Die Verlängerung der Anspruchsdauer aus wichtigen Gründen ist im § 19 geregelt. Die Anspruchsdauer ist nach Abs. 1 zu verlängern, wenn der Studierende nachweist, daß die Studienzeitüberschreitung durch einen wichtigen Grund verursacht wurde.

Wichtige Gründe im Sinne des Abs. 1 sind gemäß Abs. 2:

              1.              Krankheit des Studierenden, wenn sie durch fachärztliche Bestätigung nachgewiesen wird,

2.

Schwangerschaft der Studierenden und

3.

jedes unvorhergesehene oder unabwendbare Ereignis, wenn den Studierenden daran kein Verschulden oder nur ein minderer Grad des Versehens trifft.

Nach Abs. 3 bewirkt eine Schwangerschaft die Verlängerung der Anspruchsdauer um ein Semester.

Die Pflege und Erziehung eines Kindes vor Vollendung des 3. Lebensjahres, zu der der Studierende während seines Studiums gesetzlich verpflichtet ist, bewirken nach Abs. 4 die Verlängerung der Anspruchsdauer um insgesamt höchstens zwei Semester je Kind, ohne daß es eines weiteren Nachweises über die Verursachung der Studienverzögerung bedarf.

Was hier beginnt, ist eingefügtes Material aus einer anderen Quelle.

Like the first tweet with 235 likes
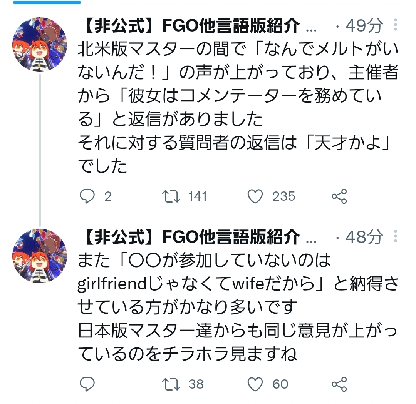 (x=254, y=196)
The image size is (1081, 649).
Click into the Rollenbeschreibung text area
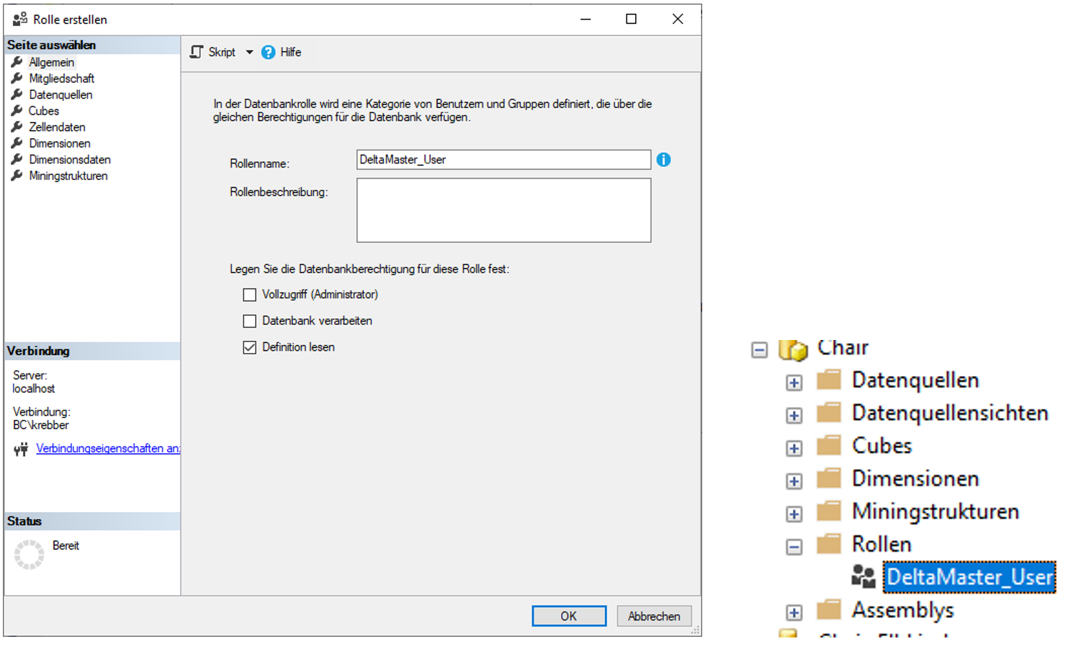pyautogui.click(x=503, y=210)
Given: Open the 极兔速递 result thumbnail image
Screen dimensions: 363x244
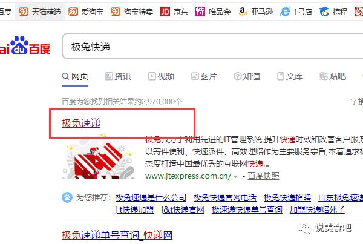Looking at the screenshot, I should pyautogui.click(x=98, y=156).
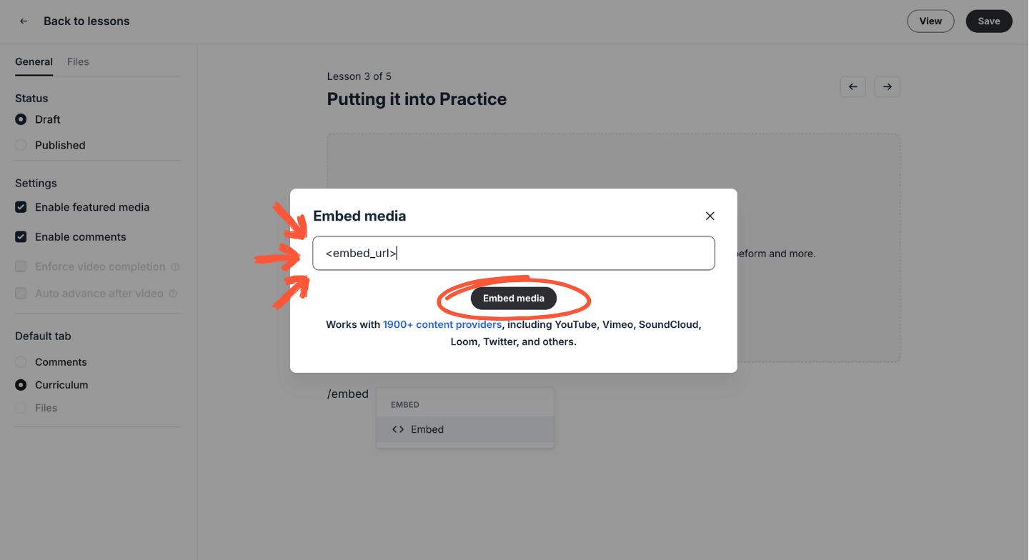Screen dimensions: 1029x560
Task: Go to previous lesson arrow
Action: tap(852, 86)
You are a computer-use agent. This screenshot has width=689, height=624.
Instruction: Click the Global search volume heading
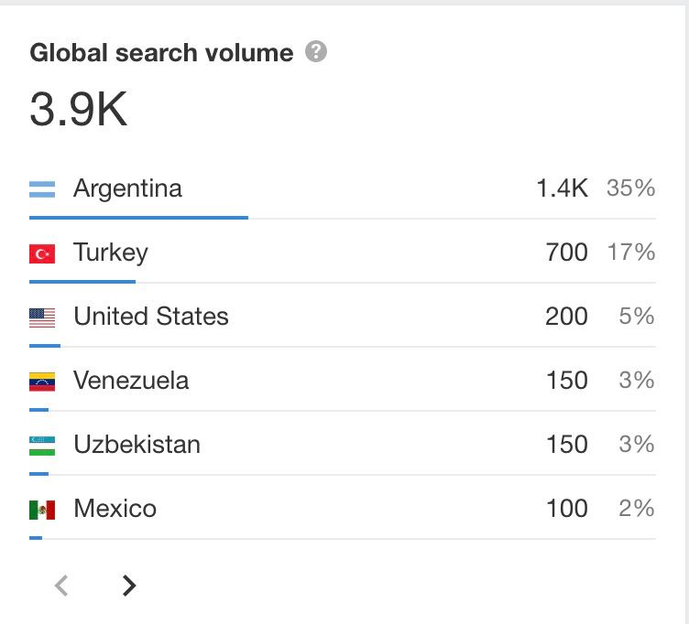(x=161, y=53)
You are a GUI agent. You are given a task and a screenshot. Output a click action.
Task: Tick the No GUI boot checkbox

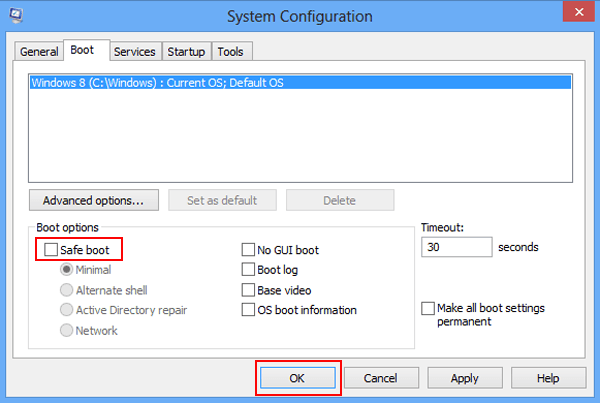[249, 250]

Der zuständige Bundesminister hat gemäß Abs. 6 auf Antrag des Studierenden und nach Anhörung des zuständigen Senates der Studienbeihilfenbehörde

              1.              bei Studien im Ausland, überdurchschnittlich umfangreichen und zeitaufwendigen wissenschaftlichen Arbeiten oder ähnlichen außergewöhnlichen Studienbelastungen die Anspruchsdauer um ein weiteres Semester zu verlängern oder

              2.              bei Vorliegen wichtiger Gründe im Sinne der Z. 1 oder des Abs. 2 die Überschreitung der zweifachen Studienzeit des ersten Studienabschnittes zuzüglich eines Semesters (§ 20 Abs. 2 und § 21 Abs. 2) oder die Überschreitung der Studienzeit des zweiten und dritten Studienabschnittes um mehr als vier Semester (§ 15 Abs. 2) nachzusehen,

wenn das überwiegende Ausmaß der Studienzeitüberschreitung auf die genannten Gründe zurückzuführen und auf Grund der bisherigen Studienleistungen zu erwarten ist, daß der Studierende die Diplomprüfung (das Rigorosum) innerhalb der Anspruchsdauer ablegen wird.

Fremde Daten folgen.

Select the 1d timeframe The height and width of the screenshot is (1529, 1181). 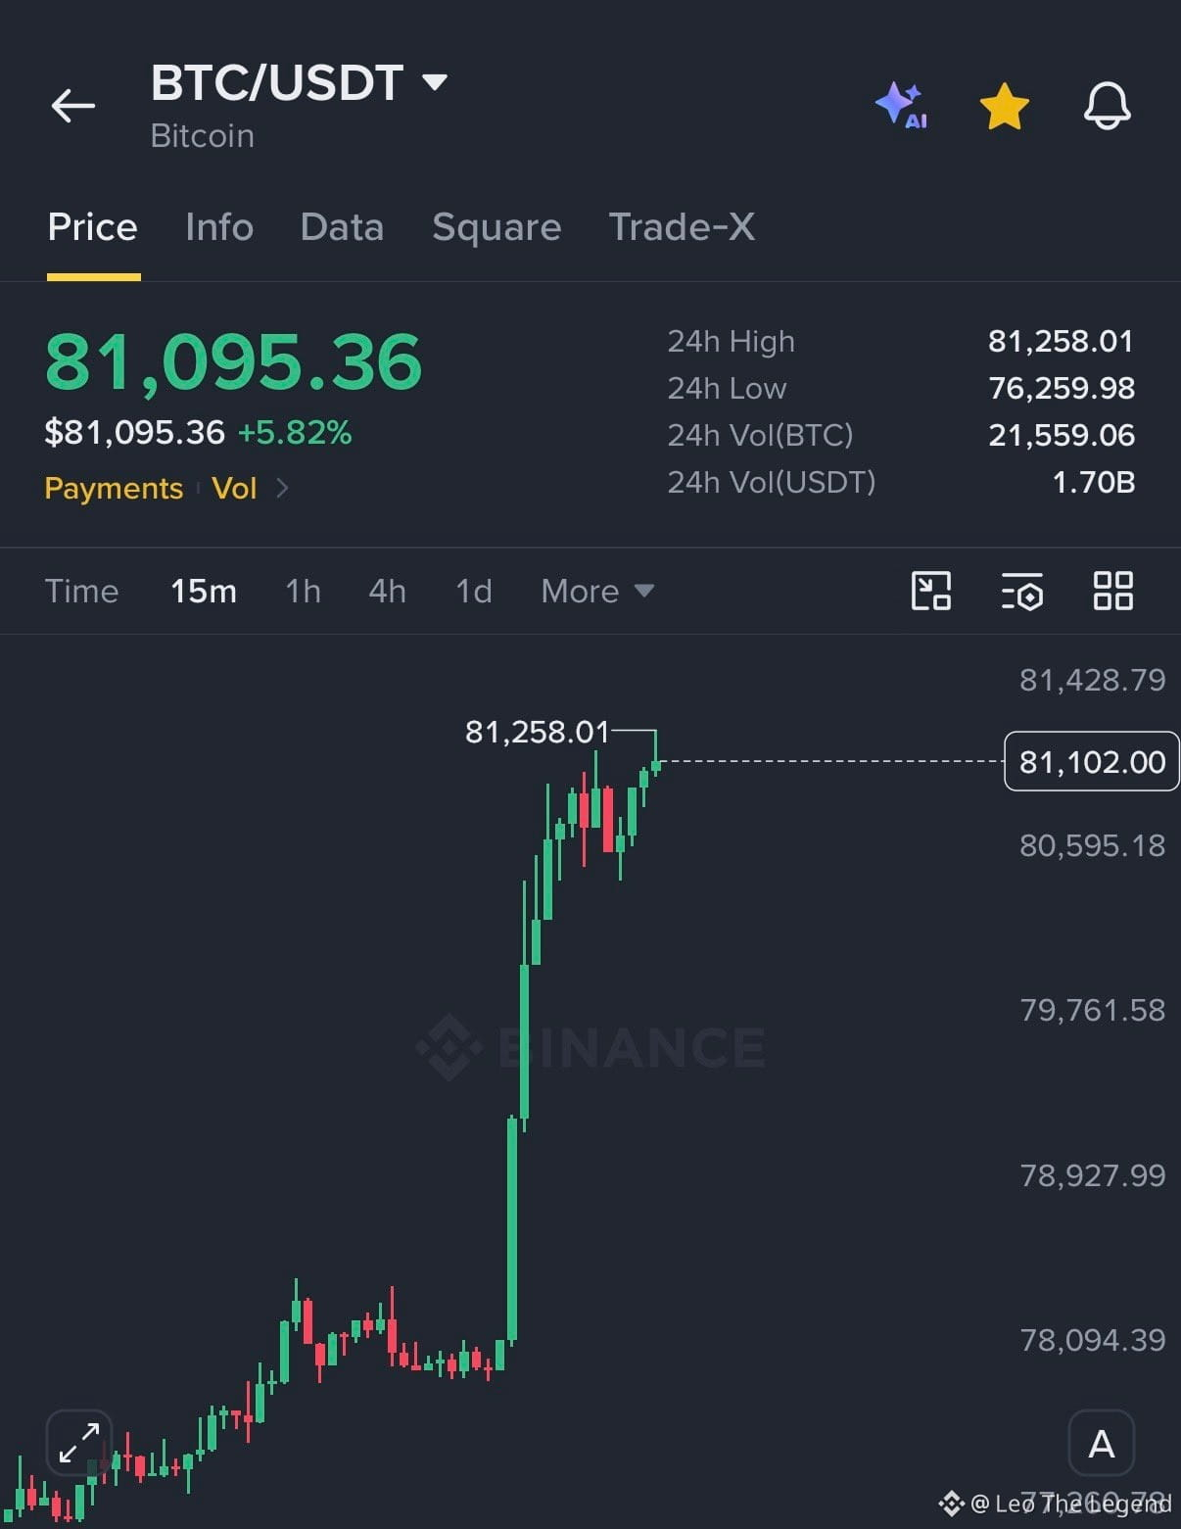tap(474, 591)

Zur Beurteilung des Anspruches auf Studienbeihilfe oder des Erlöschens von Studienbeihilfe enden die nach Semestern festgelegten Fristen für den Nachweis von Studienleistungen erst mit dem Ablauf der an das jeweilige Semester anschließenden Ferien (§ 41 Abs. 3).

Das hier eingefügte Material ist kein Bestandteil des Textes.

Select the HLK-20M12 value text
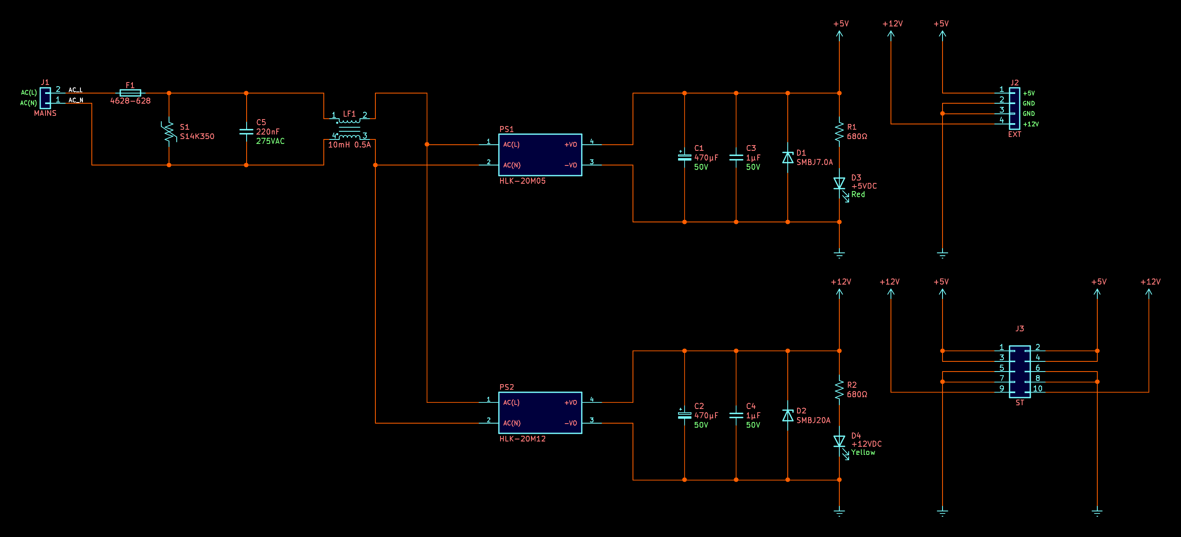Screen dimensions: 1181x537 coord(522,439)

Der Beschwerdeführer bringt unter dem Gesichtspunkt einer Rechtswidrigkeit des Inhaltes bzw. einer Rechtswidrigkeit infolge Verletzung von Verfahrensvorschriften vor, die belangte Behörde hätte bei Beurteilung des vorläufigen Abschlusses des Studiums im Sinne des Schlußteiles des § 19 Abs. 6 prüfen müssen, ob der Beschwerdeführer überhaupt die Möglichkeit gehabt habe, sein Studium innerhalb der um ein Semester verlängerten Anspruchsdauer abzuschließen. Dies sei jedoch - wie aus der vorgelegten Bestätigung der Universität vom 7. Februar 1996 ersichtlich sei - auf Grund der Festsetzung der Prüfungstermine durch die Universität nicht möglich gewesen. Bestehe für den Prüfling aus diesem Grund keine Möglichkeit zum fristgerechten Abschluß, sei der Schlußteil des § 19 Abs. 6 teleologisch dahingehend auszulegen, daß diese Voraussetzung auch dann erfüllt sei, wenn die Prüfungsmöglichkeit erst kurz nach dem formalen Abschluß des Zusatzsemesters bestehe. Dies entspreche auch der Intention des historischen Gesetzgebers, der dem Studierenden immer dann eine Verlängerung der Förderungsdauer einräumen habe wollen, wenn der Studierende selbst das Seine zu einem raschen Studienabschluß beitrage.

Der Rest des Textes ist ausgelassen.